Who will be my hero? [Esme+Simon]
Feb 19, 2015 23:21:23 GMT -5
Post by arx!! on Feb 19, 2015 23:21:23 GMT -5
Simon Karnes
I rub my calloused palms together in a feeble attempt to keep the cold from creeping from my fingers up my arms. The morning air is cold and just over the horizon the sun is rising. The orange glow illuminates the icy ground, the snow-covered hills, and silhouettes a few outlying barns against the gray sky. My breath billows out in front of me and then rushes behind me as I walk with my face buried as deep in the collar of my threadbare jacket as possible.

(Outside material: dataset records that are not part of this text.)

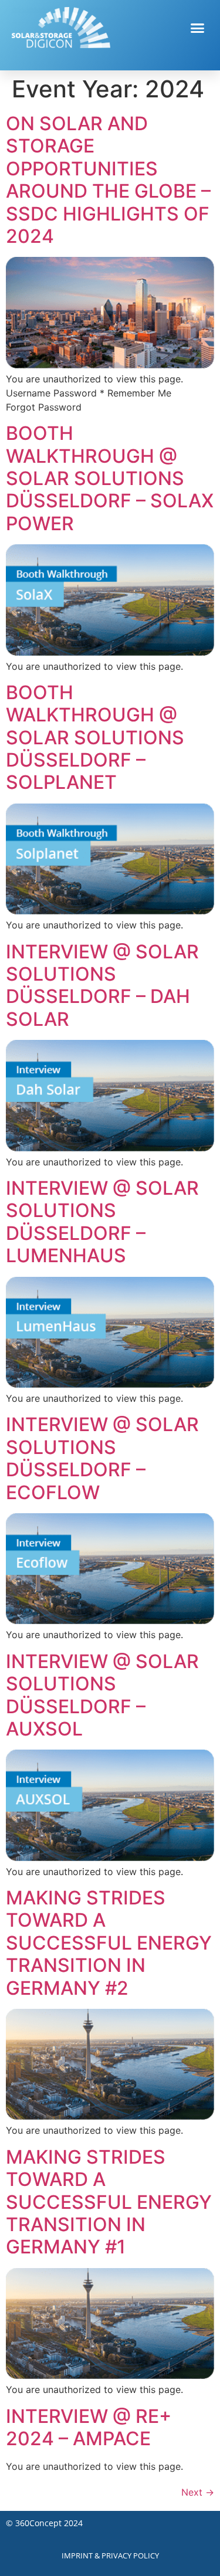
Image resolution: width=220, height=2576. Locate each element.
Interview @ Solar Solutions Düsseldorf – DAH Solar (102, 985)
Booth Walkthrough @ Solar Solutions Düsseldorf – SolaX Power (110, 478)
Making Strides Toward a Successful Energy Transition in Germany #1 (109, 2202)
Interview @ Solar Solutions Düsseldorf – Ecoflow (102, 1458)
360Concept (38, 2522)
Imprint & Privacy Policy (110, 2555)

Winter days like this make me want to go home. Me and my older sister would bundle up in our warm clothes, yank the hatchets out of the ice, and split wood until the pile rose next to our tool shed. With our arms full of wood we would shove into the house, the smell of hot cocoa and peppermint flooding our nostrils. We would hand the wood over to dad at the fireplace where he had already had the beginnings fire started. Then mom's voice would ring through the house - "Hot chocolate!" - and all of my siblings would swarm to the kitchen, grabbing their mug and peppermint stick and carefully filter into the living room where the fire blazed.
We would sip until our bellies were full and our bodies warmed by the fire. The fact that our family was so functional was a miracle with so many kids in the house. And somehow, even if sometimes we didn't all get along, on those days, in those moments, none of us could muster the power to start bickering. It was blissful.
But the memory is a bittersweet taste in my mouth now, the bitter slowly overwhelming the sweet until I just feel like puking. I shiver but it isn't because of the cold; remembering the smell of her blood... That makes me shiver, my knees quake, my throat clench shut, my eyes burn with tears, my hands shake - I wish I could go back, wish I could control myself. The anger that lives inside me, always waiting to explode, scares me. I can never predict it. Even now, I'm sure the smallest thing - slipping on the ice, getting hit with a snowball, getting called back to the barn - would set me off. And I wouldn't remember a single moment of it. I would black out and hurt someone, something, everything.
I take a deep breath, letting the chilled air filled my lungs, and cool me down. Relax.
I kick my boots against the stoop as I come back inside where the air seems only slightly warmer than the outside air. I unlace my boots, unzip my jacket, run my hand through my hair, and make sure to unclench my fists before I make my way as quietly as I can through the house. The floorboards creak and as the sun grows higher and higher in the sky I can hear the old farmhouse resettling. I climb the stairs to my room, stair into the empty room for a moment, toss my jacket across the room, and make my way towards the bell tower entrance.
I haven't heard the bell ring yet, which makes me wonder if Odell has abandoned her post, though it is much more likely that she has just gotten sucked into a book. Or maybe she has grabbed as many books as she could and retreated to one of the warmer corners of the house. Whatever it is, she isn't there when I knock on the door and enter the room. I let the door swing open as I step over pile and pile of books, the smell of the books making me homesick again, bringing memories back again, bringing rage right to the surface---
I knock over a rather tall pile, the paperback and hardcover books crashing to the ground, sending what sounds like an echo through the house. I cringe, hoping I haven't woken anyone. I take another deep breath and pick up a book that had fallen across my foot. The title is nearly worn away, but it looks like a book of fairy tales. My mind reels as I try to remember the sound of my mother's and father's voices - I draw a blank. I feel guilty, angry, that I can't hear them telling me stories like they used to every night.
I throw the book.
It crashes against the far wall and makes another pile of books crash to the ground.
Stop it, Simon.
I pick up another book but make sure I open it this time and read the first line as quickly as I can, aloud.
"Whether I shall turn out to be the hero of my own life, or whether that station will be held by anybody else, these pages must show."
I slowly move to the ground, setting myself down amongst the scattered books. I sigh.